Returning to Metroplex three years later by famously playing Mad Hatter’s in Fort Worth, TX but mere blocks from my home and I still did not go to see Jawbreaker. Why may you ask? Well I will tell you why. It was solely because of the nauseating hype surrounding the band. Darlings are rarely my thing and when the crowd is a self-anointed collection of 90s stereotypes I care even less. You’d of thought they were Girls Vs. Boys at one point. This show as many of you know is famously traded by fans and even though I know a ton of people at the show, I do not care to hear it. At the height of the hype, I still cannot listen to them without being disgusted.

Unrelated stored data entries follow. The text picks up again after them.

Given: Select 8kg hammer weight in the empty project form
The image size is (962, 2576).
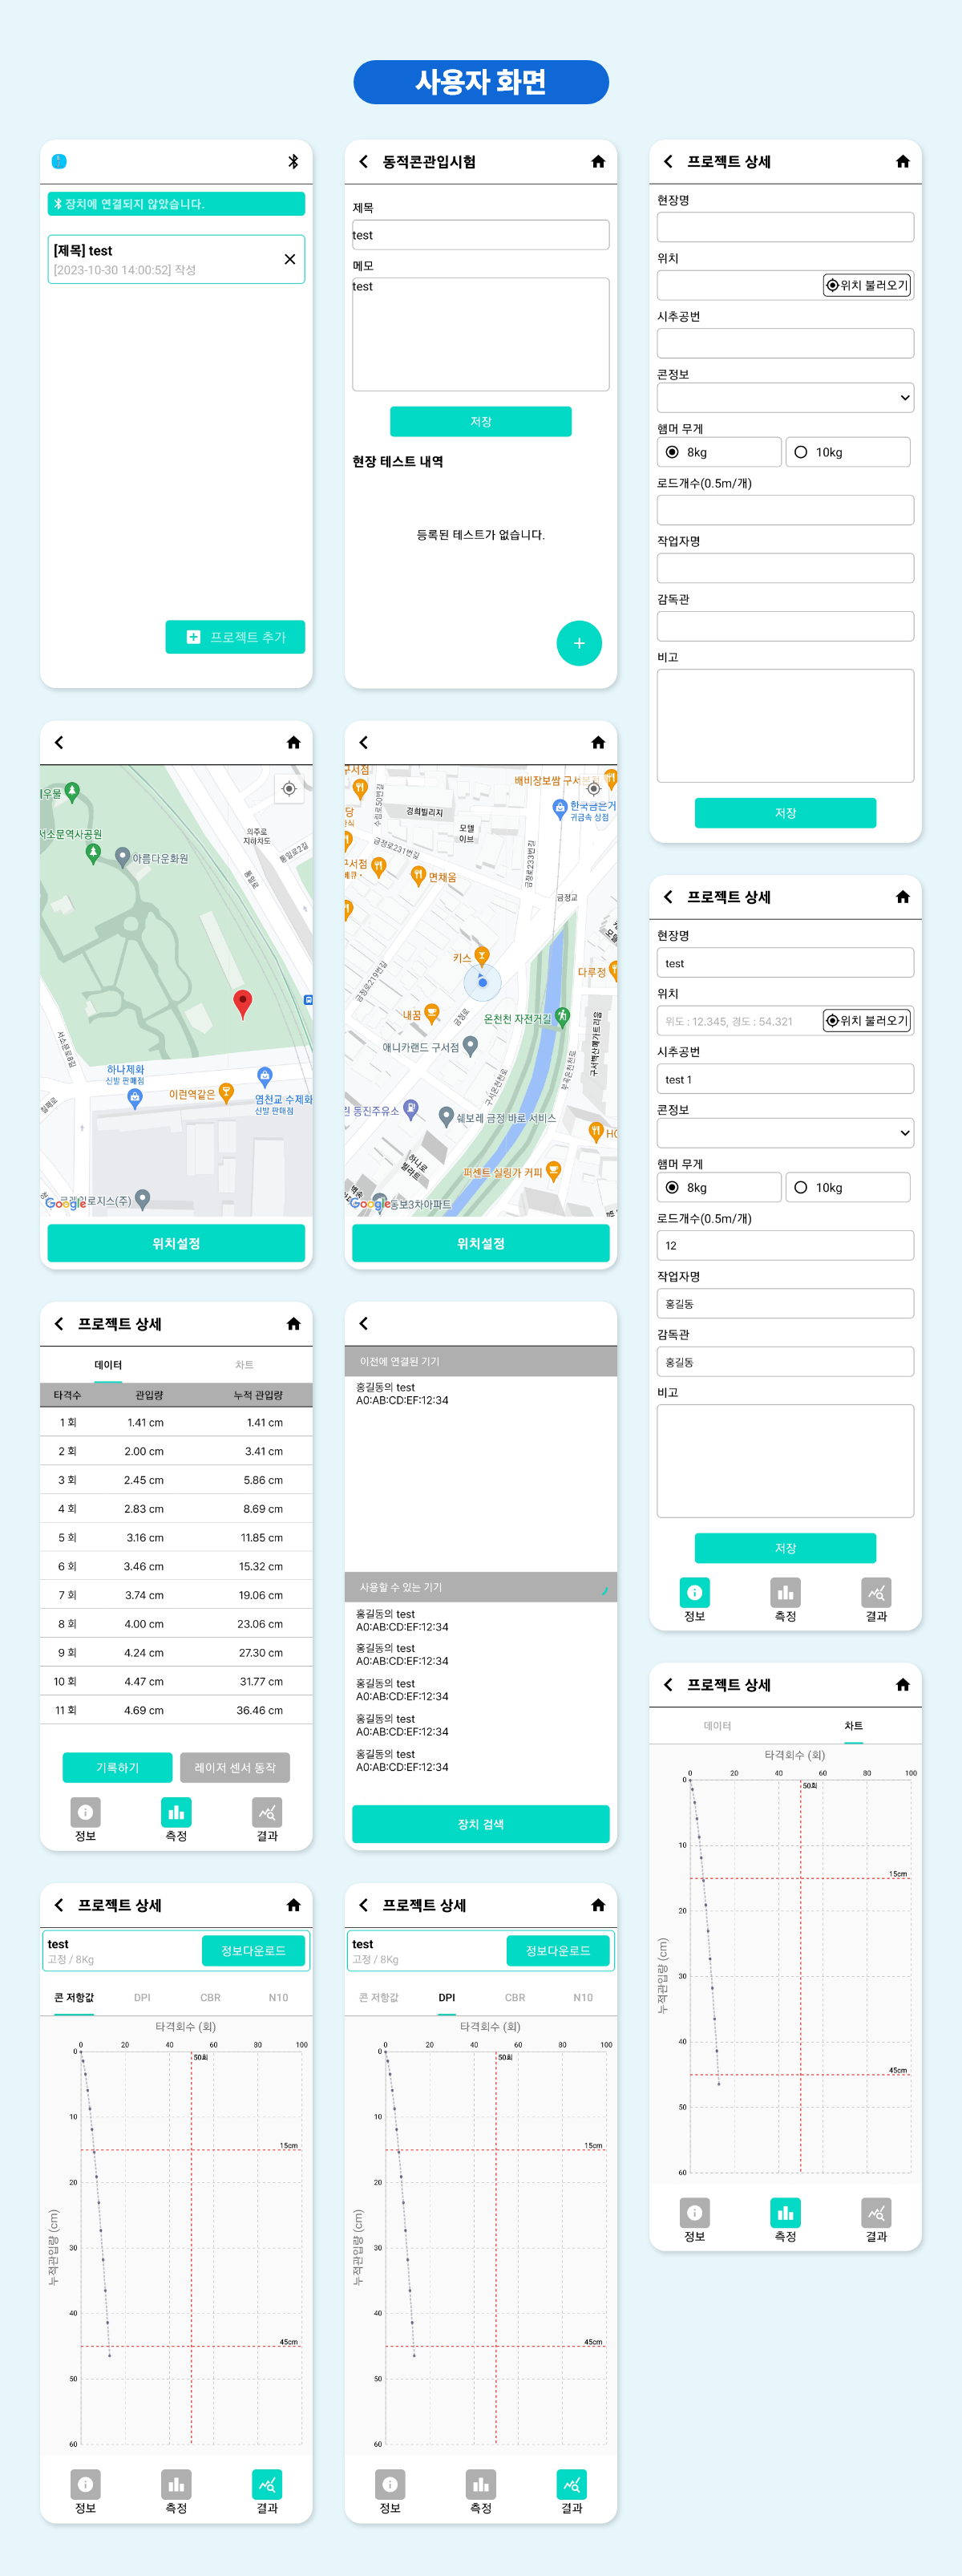Looking at the screenshot, I should pos(672,452).

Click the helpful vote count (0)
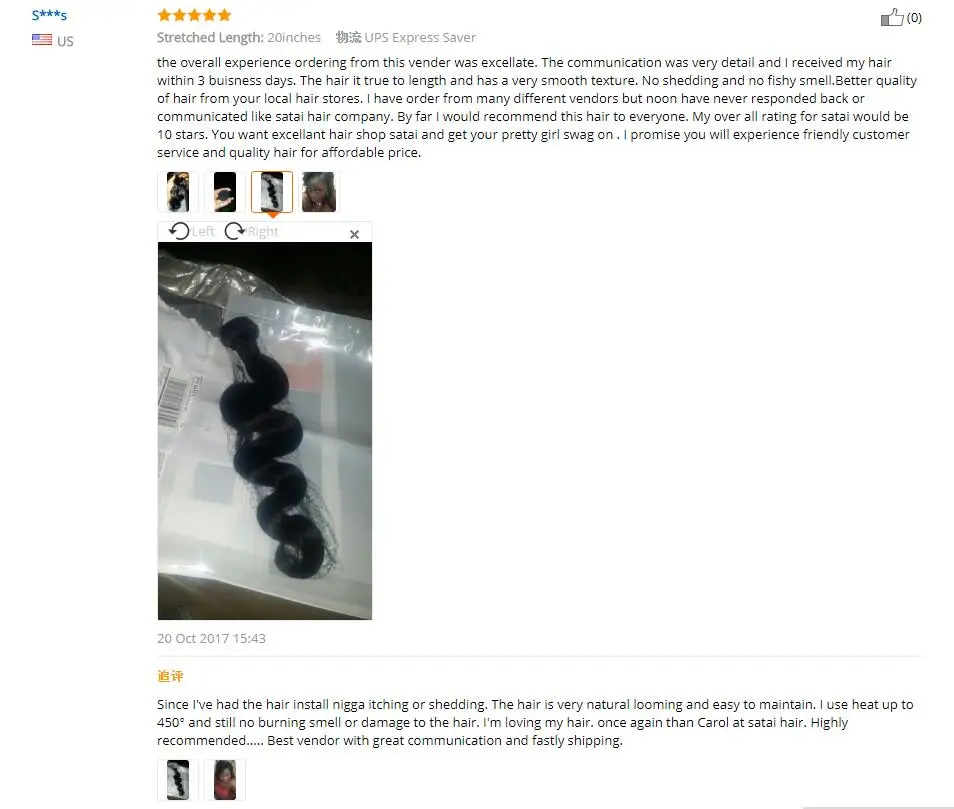point(914,18)
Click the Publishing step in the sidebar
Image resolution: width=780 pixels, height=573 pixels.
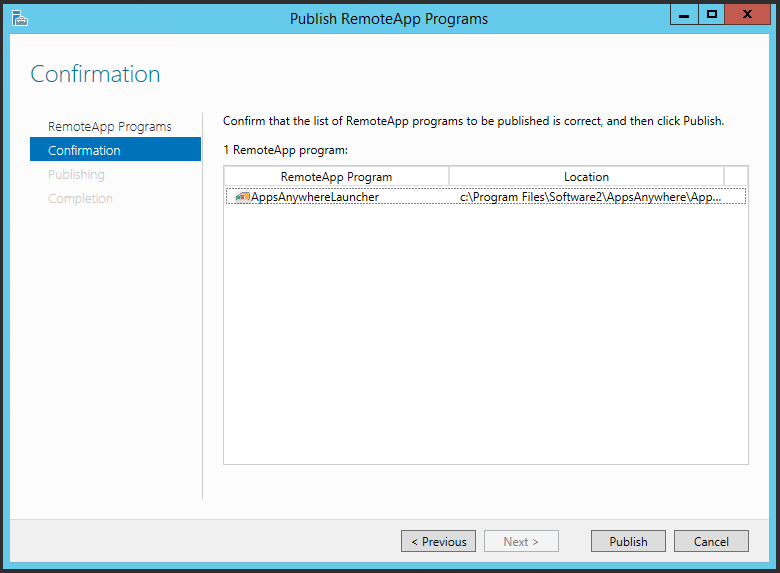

This is totally a problem of my making and nothing about the band. I know it, I accept it, but I still hold it against the band. Who doesn’t love a little irrational transference? Ever the contrarian once they signed to a major label and released the wonderfully crafted and listenable Dear You they had my attention again. If it bums out “the kids”, I am listening. I bought the record on cooler than you colored vinyl, which really does make the record sound better no matter what anyone claims to the contrary. In fact, the more people whined, complained, bemoaned the lesser album, and predicted it as the death knell of the band, I liked it all the more.
In the end, this is more a story of the 1990s before, during, and after Nirvana. I saw Jawbreaker before Nirvana played when the underground was safely underground. Artists suffered through unprofitable tours, to appreciative fans, and we in the crowd vilified them if they attempted to improve their situation through hard earned opportunities. During Nirvana’s rise to popularity, the underground was now a spectacle but still an area of abstraction and amusement for most people. Suburban Dick and Jane bought Nevermind but did not fully buy in to what Nevermind represented. By the time, after Nirvana rolled around there was no underground. Everything that was once outside the mainstream was now bought and sold in magazines, board rooms, and TV commercials. Bands who once worked tremendously hard to produce an album while staving off starvation now enjoyed a short period of profitability. Some even created great records that changed pop culture or created careers for umpteen generations of knock-off bands. In the end though, nothing was as it was and there was no way it could be. In a nutshell this is Jawbreaker to me. I liked them, they exploded, I hated them, they imploded, everyone doubted them, I liked them again, and they called it a day.
Don’t be a fool, like me, listen to their records and like them for what they are not what people are saying about them; don’t let the ceaseless nonsense that emerges from the mouths of other overshadow how great a band was live. Jawbreaker were great during 1990 and were most probably great until they stopped being. I will never know and that is all about me.